In-hospital mortality and length of hospital stay in infants requiring tracheostomy with bronchopulmonary dysplasia

J Perinatol. 2023 Dec 8. doi: 10.1038/s41372-023-01840-z. Online ahead of print.

Abstract

Purpose: To investigate in-hospital mortality and hospital length of stay (LOS) in infants requiring tracheostomy with bronchopulmonary dysplasia (BPD).

Methods: We explored the correlation between tracheostomy with in-hospital mortality and LOS in infant patients hospitalized with BPD, using the data from Nationwide Inpatient Sample between 2008 and 2017 in the United States.
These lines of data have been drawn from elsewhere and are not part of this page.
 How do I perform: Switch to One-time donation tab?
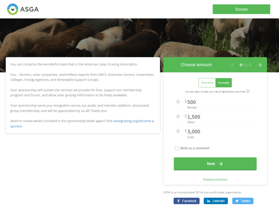(207, 83)
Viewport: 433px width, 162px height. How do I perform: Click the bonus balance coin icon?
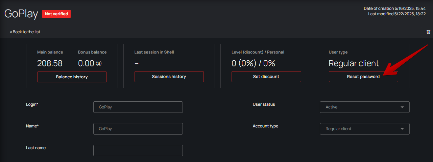click(x=99, y=63)
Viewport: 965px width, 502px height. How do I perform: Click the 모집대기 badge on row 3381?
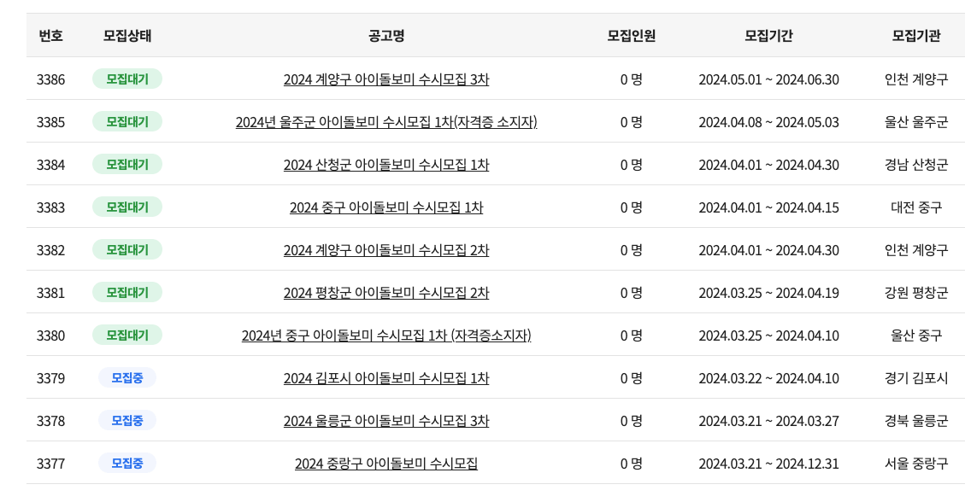pos(127,292)
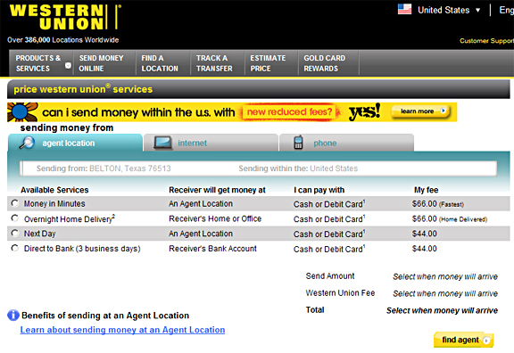Click the Sending from location field
The height and width of the screenshot is (353, 514).
click(x=258, y=168)
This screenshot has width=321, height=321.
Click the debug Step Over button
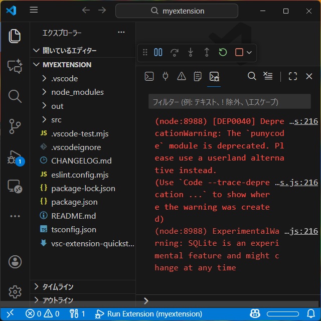pyautogui.click(x=175, y=52)
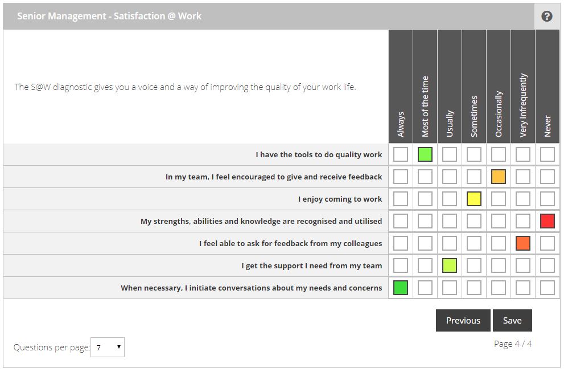Select 'Usually' for the give and receive feedback question
The image size is (564, 372).
pos(450,177)
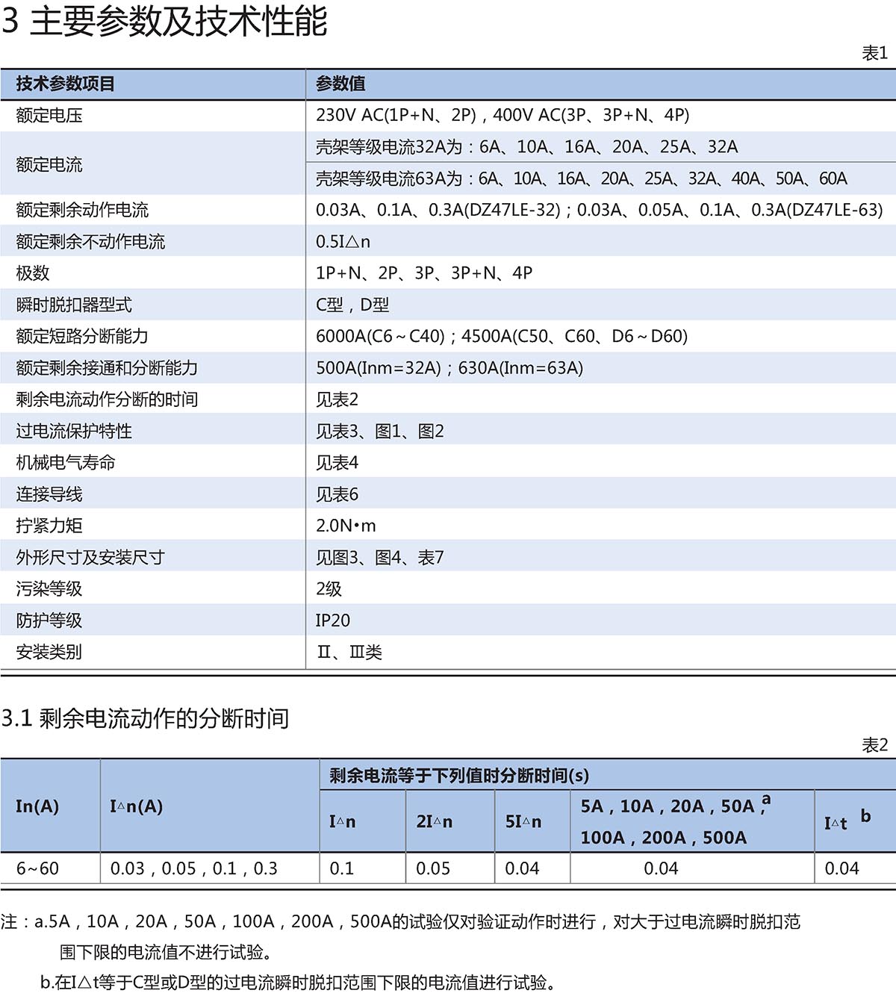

In-hospital mortality and LOS was compared in patients who underwent tracheostomy with those patients who did not after propensity-score matching.

Results: A total of 10,262 children ≤2 years old hospitalized with BPD, 847 (8%) underwent tracheostomy, and 821 patients underwent tracheostomy were matched with 1602 patients without tracheostomy. Tracheostomy group was correlated with higher in-hospital mortality(OR(95%CI):2.98(2.25-3.95)) and prolonged LOS(absolute difference(95%CI):97.0(85.6-108.4)).

Conclusions: Tracheostomy was correlated with increased in-hospital mortality and prolonged LOS. Such information may contribute to better decision-making process between clinicians and parents regarding tracheostomy to manage parent expectations, as well as better interdisciplinary teamwork.